- [Input data]
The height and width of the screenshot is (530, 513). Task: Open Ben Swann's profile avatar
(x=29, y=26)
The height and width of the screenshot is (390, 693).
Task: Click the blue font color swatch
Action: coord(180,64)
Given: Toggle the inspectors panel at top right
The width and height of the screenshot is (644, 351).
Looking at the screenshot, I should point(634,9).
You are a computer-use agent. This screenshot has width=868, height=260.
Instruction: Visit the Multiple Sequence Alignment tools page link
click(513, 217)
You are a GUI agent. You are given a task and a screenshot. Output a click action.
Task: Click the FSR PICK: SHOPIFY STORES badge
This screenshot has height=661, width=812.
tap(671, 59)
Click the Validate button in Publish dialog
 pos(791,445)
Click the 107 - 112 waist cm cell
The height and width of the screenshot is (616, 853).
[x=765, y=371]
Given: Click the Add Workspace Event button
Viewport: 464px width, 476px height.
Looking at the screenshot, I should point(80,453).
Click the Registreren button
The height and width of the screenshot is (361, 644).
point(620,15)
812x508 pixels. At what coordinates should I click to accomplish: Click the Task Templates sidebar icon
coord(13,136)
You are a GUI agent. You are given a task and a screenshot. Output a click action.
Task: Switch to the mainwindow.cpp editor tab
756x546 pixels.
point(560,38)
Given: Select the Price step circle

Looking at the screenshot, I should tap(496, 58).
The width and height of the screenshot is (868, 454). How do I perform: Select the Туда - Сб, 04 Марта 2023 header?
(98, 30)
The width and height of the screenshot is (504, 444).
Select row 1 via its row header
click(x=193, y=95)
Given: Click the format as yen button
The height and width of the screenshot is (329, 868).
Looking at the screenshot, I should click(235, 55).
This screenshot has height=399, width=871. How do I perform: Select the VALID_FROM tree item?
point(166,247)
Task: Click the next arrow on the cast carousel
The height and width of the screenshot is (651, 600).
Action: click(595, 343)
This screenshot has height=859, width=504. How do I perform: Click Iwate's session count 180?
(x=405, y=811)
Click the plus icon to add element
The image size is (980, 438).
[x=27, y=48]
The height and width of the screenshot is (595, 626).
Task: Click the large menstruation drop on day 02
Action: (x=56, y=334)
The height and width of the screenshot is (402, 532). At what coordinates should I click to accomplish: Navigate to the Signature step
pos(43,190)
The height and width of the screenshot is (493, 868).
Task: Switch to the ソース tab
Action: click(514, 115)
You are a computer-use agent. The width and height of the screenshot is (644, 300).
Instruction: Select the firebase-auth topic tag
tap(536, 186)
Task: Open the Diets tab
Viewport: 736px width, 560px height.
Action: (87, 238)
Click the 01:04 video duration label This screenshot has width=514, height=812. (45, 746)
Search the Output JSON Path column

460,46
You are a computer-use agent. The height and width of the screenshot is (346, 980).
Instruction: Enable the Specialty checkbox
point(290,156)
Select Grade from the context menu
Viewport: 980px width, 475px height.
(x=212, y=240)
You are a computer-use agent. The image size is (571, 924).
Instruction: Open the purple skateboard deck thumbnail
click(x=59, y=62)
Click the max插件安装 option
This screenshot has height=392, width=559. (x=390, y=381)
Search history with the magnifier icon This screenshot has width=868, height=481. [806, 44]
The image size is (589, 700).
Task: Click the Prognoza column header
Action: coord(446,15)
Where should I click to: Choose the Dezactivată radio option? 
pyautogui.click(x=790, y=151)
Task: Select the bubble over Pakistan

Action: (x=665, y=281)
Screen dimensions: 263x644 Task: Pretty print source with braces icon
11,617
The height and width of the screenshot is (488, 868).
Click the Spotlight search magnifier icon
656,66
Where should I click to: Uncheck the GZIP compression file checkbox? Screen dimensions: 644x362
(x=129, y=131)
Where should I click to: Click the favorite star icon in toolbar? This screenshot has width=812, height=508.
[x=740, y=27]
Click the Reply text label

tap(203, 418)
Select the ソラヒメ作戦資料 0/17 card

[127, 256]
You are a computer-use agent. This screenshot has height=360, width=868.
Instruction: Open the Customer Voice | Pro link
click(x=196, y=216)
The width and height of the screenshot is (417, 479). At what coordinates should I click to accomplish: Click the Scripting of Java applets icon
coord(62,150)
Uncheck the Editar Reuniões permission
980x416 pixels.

- [What needs to be done]
Using the data above, copy each line that contains "computer".

- [Solution below]
You are a computer-use agent. This screenshot has width=868, height=260.
You are a computer-use agent. The width and height of the screenshot is (644, 300).
You are a computer-use agent. The height and width of the screenshot is (346, 980).
You are a computer-use agent. The image size is (571, 924).
You are a computer-use agent. This screenshot has height=360, width=868.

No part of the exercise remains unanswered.